Homeless Services are Failing Women
Women make up 26% of people who accessed homelessness services in 2013, which in real numbers is around 10,000 people. At the sharpest end of homelessness, 786 women were recorded sleeping rough in London last year. There are no figures on the number of women sleeping rough nationally but the overall number of people recorded sleeping rough has risen by 37% since 2010.
The true number is likely to be much higher. Women may be sleeping on a friend's sofa or, worse, trapped in abusive relationships because they have nowhere to go but do not want to become homeless (half of homelessness charity St Mungo's female clients have experienced domestic violence).

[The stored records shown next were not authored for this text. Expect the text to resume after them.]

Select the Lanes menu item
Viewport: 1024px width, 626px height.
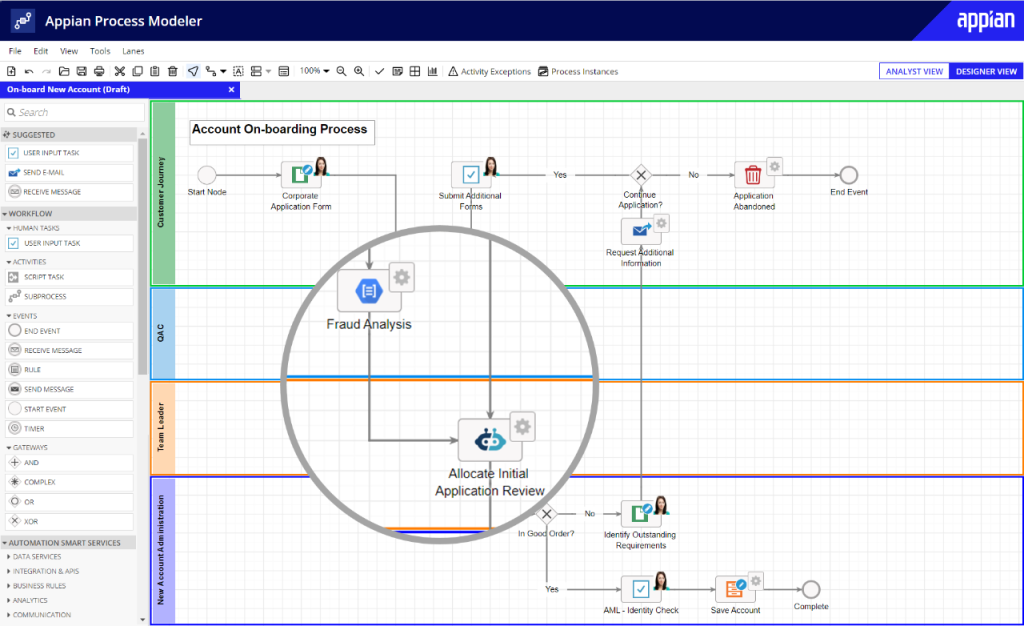[133, 50]
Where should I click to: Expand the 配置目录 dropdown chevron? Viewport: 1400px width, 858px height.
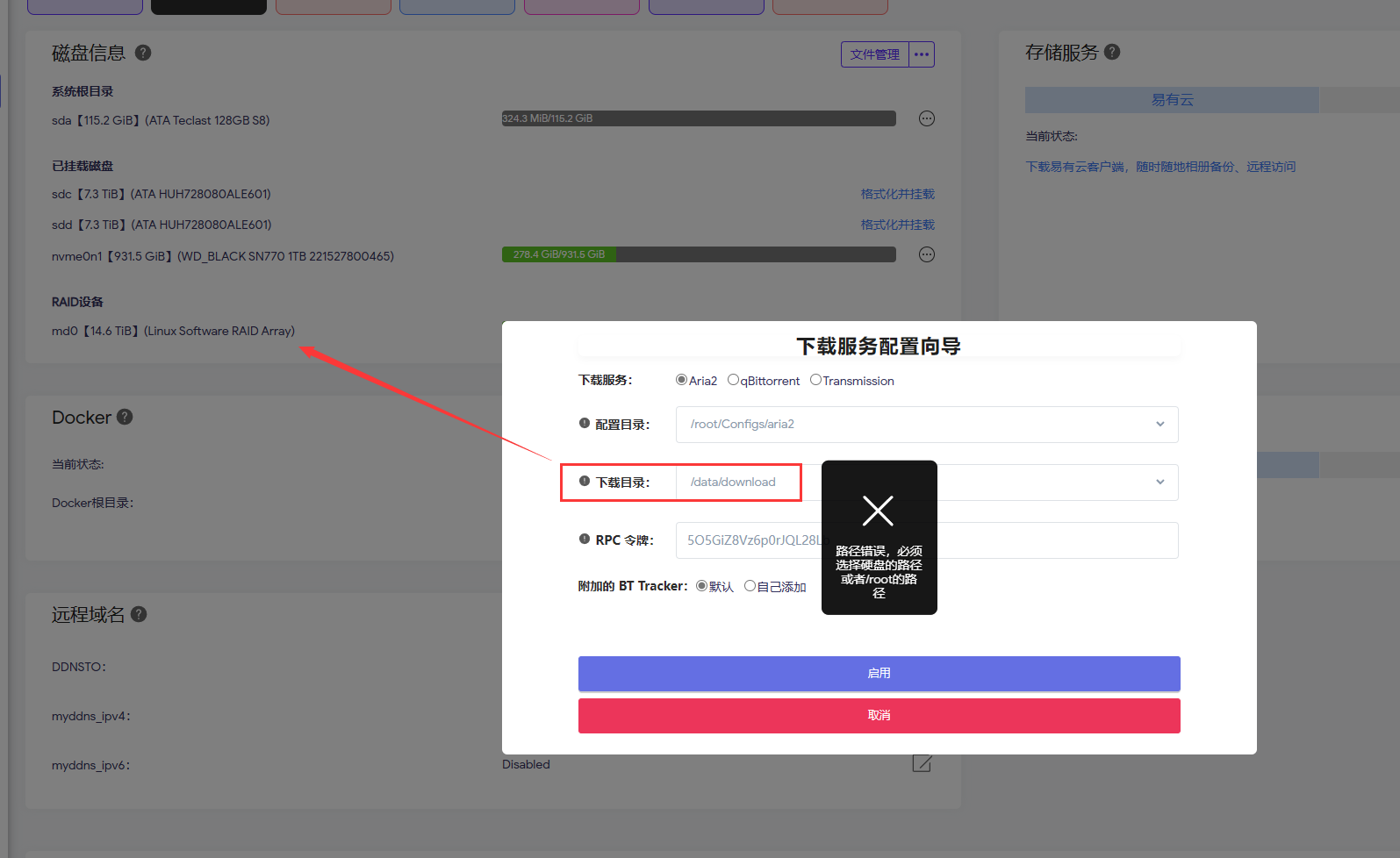pos(1159,425)
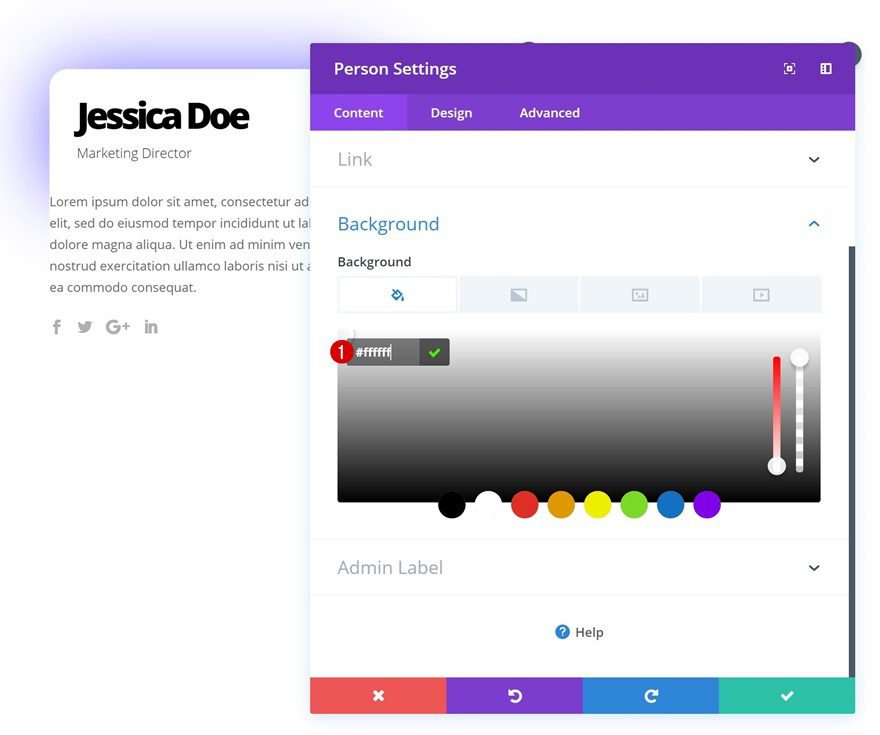Select the video background type icon

pyautogui.click(x=761, y=294)
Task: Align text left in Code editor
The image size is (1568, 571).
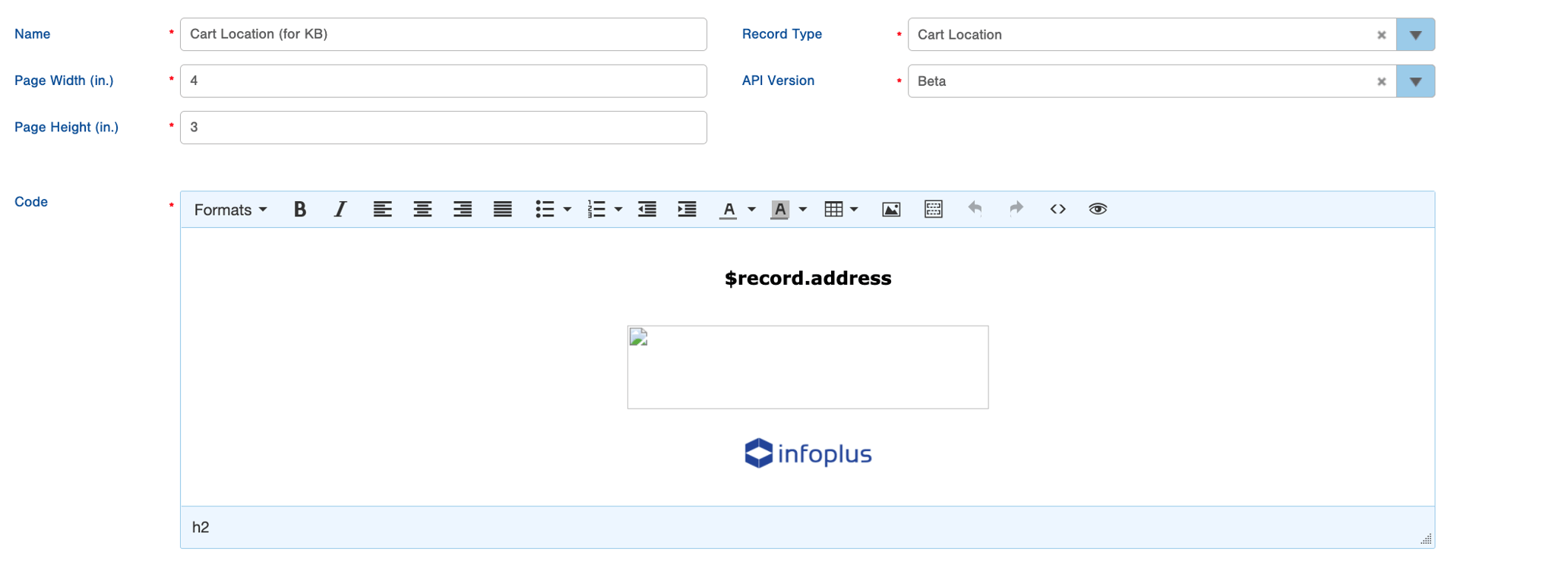Action: click(382, 210)
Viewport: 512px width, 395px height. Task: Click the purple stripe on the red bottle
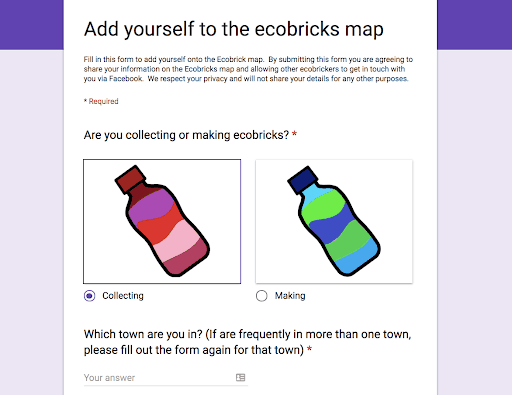[150, 205]
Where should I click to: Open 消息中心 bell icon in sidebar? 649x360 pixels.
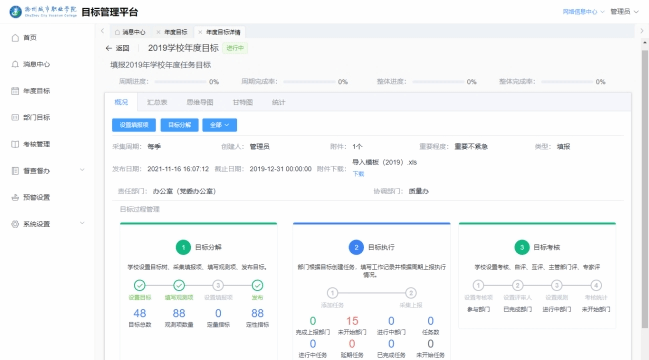[x=15, y=64]
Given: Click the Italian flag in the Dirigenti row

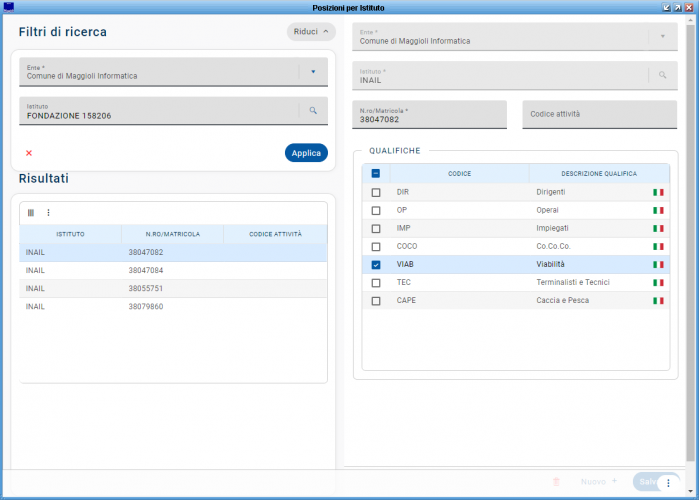Looking at the screenshot, I should tap(657, 192).
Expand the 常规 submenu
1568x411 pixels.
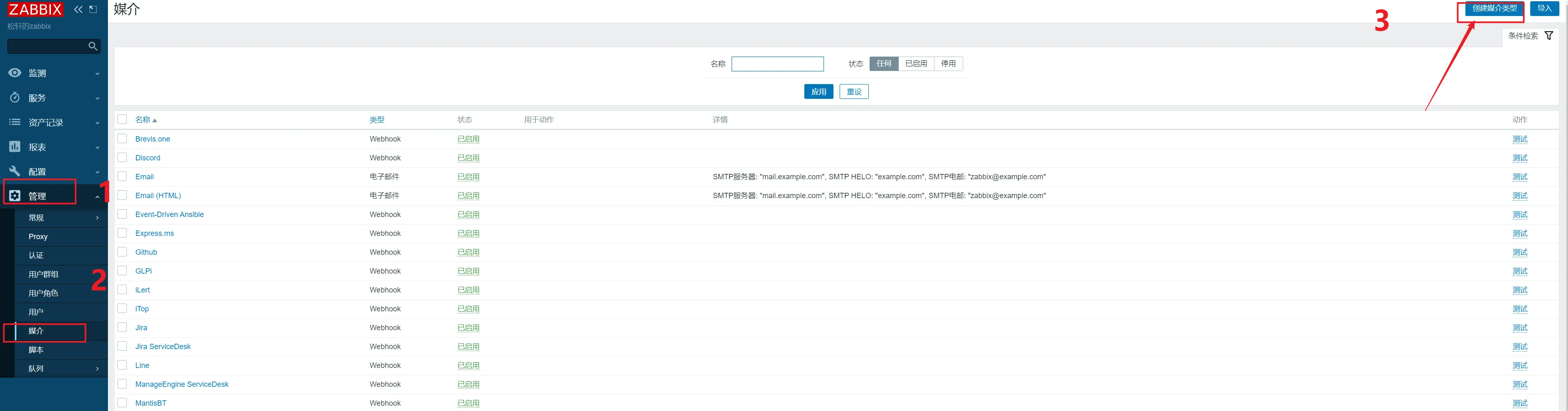click(97, 218)
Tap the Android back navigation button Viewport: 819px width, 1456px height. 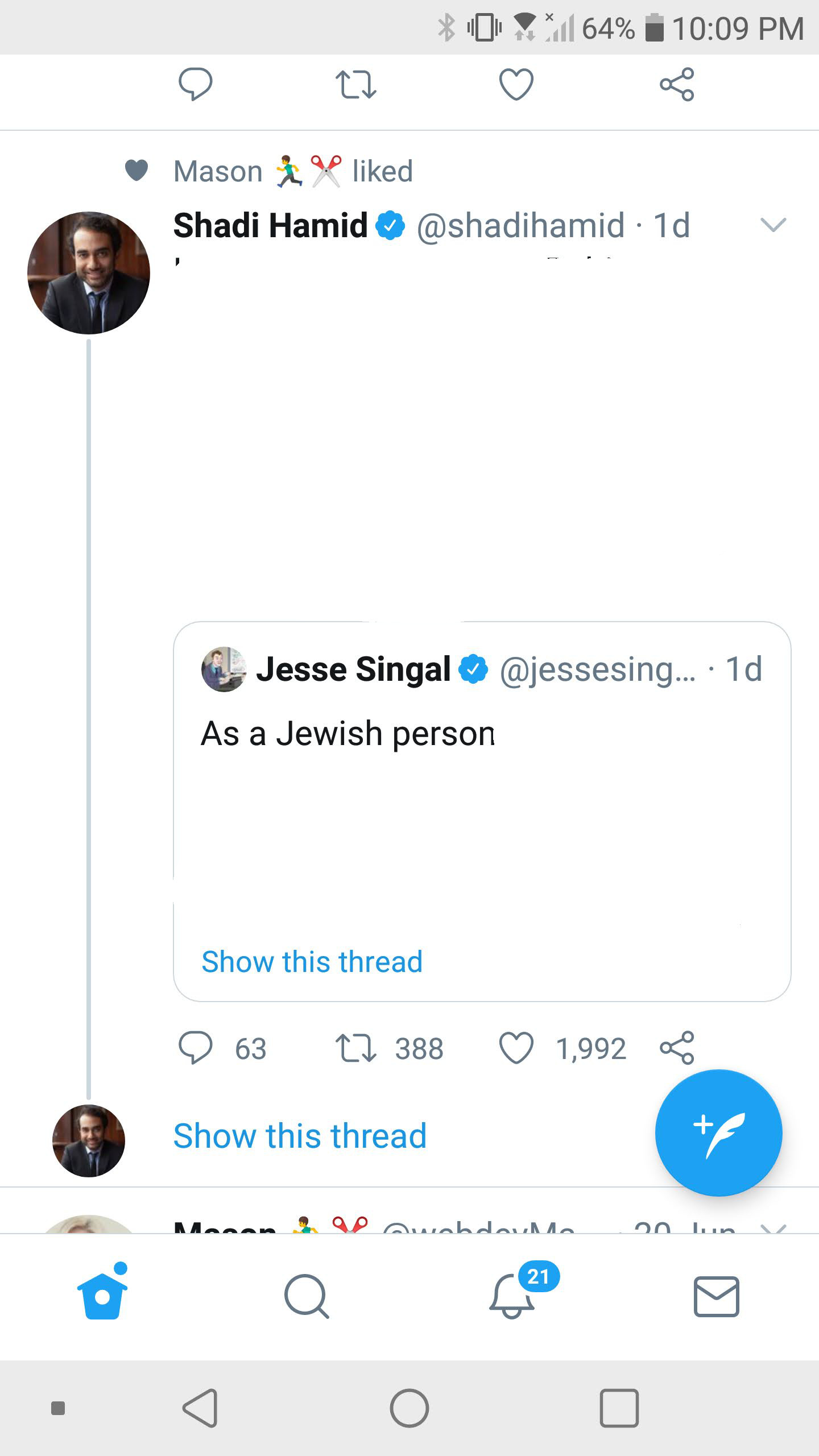pos(200,1408)
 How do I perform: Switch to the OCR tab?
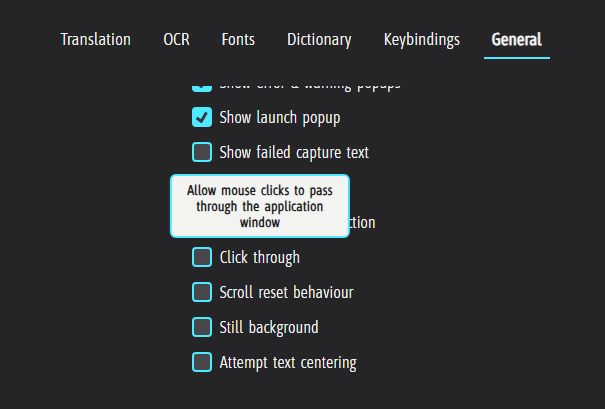[x=176, y=40]
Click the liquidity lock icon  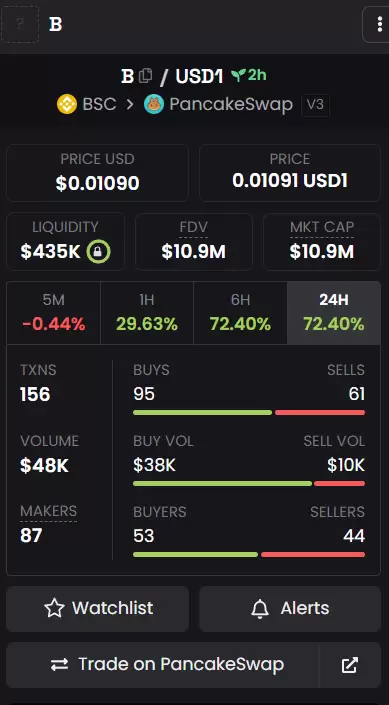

Homeless women have many complicated, interrelated problems contributing to their homelessness, which are often rooted in trauma due to violence and abuse in childhood and then adulthood.
Homeless services are predominantly developed by and for men, because they make up the majority of clients. The women we work with often enter services at a much later stage than men, and when their problems have become more severe and enduring. As it stands, 70% of the women we work with have mental health needs, compared with 57% of male clients. The impact of this is that women are less emotionally or psychologically ready to start tackling some incredibly complicated issues and moving on with their lives. Alexia Murphy. The Guardian
Homelessness is a catalyst for and can be a result of the growth of sex trafficking, sexual abuse and domestic violence. Women and children who have been in foster care, living from relative to relative, sleeping here and there and then showing up for school are considered homeless.
The lack of balance in jobs, wages and earnings in the USA, lack of affordable health care and rising rental and real estate prices pushes what might have been an average wage worker into poverty and homelessness.